STATED GOAL: Please copy the part of the material that opens with the line containing "Viewport: 1346px width, 757px" and closes with the line containing "click(x=781, y=779)", substituting "heading" for "header" and leaving everything else unchanged.

DATASET ROWS:
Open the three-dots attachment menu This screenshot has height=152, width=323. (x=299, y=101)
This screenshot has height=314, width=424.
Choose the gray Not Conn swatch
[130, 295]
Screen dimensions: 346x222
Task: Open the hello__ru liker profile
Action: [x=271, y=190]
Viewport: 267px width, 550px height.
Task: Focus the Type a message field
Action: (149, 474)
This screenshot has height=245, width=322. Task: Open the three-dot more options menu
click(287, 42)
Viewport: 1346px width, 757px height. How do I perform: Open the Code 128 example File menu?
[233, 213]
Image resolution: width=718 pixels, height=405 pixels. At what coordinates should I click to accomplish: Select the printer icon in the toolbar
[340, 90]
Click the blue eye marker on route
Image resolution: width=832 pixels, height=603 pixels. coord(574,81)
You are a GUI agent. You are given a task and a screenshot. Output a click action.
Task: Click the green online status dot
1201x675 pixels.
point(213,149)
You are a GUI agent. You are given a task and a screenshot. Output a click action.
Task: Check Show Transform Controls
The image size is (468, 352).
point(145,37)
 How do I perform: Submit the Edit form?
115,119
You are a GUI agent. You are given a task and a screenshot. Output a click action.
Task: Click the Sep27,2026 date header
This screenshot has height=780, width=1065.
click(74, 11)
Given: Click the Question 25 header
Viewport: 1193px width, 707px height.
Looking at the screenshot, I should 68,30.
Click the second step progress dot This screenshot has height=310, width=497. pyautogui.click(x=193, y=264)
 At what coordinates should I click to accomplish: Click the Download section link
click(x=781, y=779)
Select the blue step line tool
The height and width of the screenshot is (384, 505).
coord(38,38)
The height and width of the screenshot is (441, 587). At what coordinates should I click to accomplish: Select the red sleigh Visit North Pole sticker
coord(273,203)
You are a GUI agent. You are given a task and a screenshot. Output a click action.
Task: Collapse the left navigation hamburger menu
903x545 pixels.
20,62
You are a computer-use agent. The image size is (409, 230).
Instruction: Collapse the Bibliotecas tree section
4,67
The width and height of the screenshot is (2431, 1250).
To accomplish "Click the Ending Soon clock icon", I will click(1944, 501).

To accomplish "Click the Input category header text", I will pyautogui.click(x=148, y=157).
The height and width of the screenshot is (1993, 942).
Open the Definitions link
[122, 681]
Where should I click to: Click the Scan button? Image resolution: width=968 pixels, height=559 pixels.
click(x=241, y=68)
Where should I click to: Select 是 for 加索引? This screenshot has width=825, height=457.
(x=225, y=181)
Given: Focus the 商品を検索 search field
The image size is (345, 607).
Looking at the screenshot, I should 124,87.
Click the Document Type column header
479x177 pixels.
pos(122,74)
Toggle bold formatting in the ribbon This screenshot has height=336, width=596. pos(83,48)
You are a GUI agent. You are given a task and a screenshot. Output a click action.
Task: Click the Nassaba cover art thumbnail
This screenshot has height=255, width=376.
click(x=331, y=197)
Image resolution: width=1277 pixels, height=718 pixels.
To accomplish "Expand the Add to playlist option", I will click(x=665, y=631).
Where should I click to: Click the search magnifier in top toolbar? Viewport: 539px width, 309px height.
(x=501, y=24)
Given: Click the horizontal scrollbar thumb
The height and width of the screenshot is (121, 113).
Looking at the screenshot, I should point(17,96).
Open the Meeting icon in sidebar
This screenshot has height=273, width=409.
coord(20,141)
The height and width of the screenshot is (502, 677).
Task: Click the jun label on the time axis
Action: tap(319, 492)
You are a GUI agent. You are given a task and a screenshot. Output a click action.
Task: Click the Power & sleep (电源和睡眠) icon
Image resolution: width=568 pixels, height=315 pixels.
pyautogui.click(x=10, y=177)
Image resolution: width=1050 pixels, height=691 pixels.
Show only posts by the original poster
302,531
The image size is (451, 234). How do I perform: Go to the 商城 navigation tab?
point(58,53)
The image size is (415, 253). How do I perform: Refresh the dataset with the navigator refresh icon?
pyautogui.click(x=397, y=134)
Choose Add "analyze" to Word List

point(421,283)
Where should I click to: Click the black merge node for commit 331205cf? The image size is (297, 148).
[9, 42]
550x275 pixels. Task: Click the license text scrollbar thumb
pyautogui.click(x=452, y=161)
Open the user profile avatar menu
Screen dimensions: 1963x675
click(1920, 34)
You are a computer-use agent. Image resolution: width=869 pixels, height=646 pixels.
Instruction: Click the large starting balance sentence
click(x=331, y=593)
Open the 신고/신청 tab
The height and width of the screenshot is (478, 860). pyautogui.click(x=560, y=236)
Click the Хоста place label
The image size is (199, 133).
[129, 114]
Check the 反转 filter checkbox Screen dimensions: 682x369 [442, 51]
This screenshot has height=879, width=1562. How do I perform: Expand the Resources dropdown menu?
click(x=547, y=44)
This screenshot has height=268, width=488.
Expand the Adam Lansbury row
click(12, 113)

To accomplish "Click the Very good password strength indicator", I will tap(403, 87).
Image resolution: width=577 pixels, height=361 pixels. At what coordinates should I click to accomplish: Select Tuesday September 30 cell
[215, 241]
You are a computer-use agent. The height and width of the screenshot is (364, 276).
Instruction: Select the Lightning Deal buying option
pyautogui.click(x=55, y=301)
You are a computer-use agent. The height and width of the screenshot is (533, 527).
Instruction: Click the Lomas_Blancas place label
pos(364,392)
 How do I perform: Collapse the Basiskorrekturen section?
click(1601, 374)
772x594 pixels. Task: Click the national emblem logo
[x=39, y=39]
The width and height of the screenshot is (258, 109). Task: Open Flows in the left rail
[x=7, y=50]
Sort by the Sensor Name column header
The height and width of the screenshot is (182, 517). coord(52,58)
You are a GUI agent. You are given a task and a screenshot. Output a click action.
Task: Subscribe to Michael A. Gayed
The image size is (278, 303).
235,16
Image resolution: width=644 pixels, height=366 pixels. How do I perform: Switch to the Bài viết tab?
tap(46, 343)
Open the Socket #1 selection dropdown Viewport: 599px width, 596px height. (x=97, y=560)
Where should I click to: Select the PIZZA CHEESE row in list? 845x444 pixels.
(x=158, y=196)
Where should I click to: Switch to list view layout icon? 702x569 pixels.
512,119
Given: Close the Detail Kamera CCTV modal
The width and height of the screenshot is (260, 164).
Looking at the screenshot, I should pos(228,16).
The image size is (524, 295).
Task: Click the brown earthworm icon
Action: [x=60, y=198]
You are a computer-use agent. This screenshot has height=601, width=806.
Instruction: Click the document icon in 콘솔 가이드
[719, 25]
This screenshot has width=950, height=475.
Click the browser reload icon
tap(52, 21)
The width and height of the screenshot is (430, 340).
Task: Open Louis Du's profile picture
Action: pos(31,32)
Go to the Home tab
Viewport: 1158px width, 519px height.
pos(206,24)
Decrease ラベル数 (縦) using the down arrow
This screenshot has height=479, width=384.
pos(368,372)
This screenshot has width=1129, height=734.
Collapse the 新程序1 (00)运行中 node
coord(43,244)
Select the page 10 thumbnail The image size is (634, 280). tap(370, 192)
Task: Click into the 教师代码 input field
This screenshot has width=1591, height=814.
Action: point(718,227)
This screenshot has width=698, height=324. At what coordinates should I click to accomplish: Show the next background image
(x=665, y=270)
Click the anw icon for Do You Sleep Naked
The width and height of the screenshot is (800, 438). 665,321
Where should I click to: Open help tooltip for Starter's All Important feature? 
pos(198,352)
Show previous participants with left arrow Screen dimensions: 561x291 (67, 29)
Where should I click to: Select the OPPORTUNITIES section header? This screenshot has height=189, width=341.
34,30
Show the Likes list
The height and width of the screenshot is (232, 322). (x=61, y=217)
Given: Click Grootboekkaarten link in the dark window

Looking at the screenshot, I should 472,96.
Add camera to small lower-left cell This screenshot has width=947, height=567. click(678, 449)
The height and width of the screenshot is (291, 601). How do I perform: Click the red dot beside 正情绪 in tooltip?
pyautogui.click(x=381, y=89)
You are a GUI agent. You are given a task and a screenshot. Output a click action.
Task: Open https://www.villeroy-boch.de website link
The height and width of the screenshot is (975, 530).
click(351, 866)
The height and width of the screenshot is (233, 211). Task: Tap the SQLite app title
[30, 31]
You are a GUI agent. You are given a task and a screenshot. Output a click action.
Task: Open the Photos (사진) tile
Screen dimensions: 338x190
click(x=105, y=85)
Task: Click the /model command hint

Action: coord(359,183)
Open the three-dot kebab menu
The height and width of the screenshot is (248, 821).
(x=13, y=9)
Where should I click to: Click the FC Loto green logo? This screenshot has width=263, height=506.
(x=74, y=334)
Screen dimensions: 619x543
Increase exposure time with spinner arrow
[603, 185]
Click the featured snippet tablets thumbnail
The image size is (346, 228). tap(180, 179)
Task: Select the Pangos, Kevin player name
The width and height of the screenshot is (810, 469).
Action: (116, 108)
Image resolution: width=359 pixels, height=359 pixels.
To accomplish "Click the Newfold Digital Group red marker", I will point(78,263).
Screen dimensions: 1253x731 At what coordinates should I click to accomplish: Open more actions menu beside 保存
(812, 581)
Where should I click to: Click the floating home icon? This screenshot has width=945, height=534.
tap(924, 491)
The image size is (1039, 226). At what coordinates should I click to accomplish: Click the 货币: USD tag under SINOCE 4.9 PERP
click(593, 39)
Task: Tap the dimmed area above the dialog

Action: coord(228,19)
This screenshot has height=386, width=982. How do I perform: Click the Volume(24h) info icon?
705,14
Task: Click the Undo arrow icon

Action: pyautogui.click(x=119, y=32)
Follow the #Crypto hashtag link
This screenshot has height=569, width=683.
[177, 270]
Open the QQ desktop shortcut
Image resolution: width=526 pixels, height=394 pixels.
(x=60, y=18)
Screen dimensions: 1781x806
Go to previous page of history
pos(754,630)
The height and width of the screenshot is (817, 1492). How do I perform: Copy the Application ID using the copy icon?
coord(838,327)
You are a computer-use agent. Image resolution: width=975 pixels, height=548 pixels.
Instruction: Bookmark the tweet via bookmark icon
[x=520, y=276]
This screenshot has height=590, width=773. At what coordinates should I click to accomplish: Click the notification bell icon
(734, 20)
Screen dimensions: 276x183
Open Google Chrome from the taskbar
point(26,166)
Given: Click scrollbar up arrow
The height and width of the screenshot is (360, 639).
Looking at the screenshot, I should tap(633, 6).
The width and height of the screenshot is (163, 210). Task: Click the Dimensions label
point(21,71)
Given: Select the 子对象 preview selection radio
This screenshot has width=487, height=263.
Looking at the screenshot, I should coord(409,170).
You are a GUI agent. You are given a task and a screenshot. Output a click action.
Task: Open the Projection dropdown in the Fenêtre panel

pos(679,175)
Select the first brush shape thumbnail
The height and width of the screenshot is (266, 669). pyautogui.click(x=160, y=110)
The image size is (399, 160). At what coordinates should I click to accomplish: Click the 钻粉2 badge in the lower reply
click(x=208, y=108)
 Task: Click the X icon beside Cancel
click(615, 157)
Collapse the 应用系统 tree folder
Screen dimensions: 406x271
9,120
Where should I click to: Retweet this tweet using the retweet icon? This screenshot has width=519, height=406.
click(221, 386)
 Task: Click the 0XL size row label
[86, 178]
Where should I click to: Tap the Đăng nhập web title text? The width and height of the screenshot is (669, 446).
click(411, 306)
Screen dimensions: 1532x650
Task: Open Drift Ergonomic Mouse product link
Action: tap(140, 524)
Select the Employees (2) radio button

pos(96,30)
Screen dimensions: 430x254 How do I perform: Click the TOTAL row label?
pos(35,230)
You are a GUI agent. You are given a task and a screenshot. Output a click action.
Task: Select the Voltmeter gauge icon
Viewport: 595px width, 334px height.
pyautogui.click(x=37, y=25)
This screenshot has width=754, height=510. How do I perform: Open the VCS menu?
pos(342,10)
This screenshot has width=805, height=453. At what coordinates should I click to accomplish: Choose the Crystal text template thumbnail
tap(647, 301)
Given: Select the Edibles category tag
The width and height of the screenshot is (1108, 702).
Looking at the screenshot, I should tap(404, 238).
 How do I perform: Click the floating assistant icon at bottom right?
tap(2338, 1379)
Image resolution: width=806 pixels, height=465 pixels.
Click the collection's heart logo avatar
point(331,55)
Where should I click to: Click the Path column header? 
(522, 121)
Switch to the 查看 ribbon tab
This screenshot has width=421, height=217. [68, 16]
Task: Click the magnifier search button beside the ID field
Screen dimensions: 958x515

RESULT OF THE EXERCISE:
Viewport: 1346px width, 757px height. How do I perform: Open the Code 128 example File menu?
[233, 213]
Image resolution: width=718 pixels, height=405 pixels. At what coordinates should I click to accomplish: Select the printer icon in the toolbar
[340, 90]
Click the blue eye marker on route
Image resolution: width=832 pixels, height=603 pixels. coord(574,81)
You are a GUI agent. You are given a task and a screenshot. Output a click action.
Task: Click the green online status dot
1201x675 pixels.
point(213,149)
You are a GUI agent. You are given a task and a screenshot. Output a click action.
Task: Check Show Transform Controls
The image size is (468, 352).
point(145,37)
 How do I perform: Submit the Edit form?
115,119
You are a GUI agent. You are given a task and a screenshot. Output a click action.
Task: Click the Sep27,2026 date heading
This screenshot has height=780, width=1065.
click(74, 11)
Given: Click the Question 25 heading
Viewport: 1193px width, 707px height.
Looking at the screenshot, I should 68,30.
Click the second step progress dot This screenshot has height=310, width=497. pyautogui.click(x=193, y=264)
 At what coordinates should I click to accomplish: Click the Download section link
click(x=781, y=779)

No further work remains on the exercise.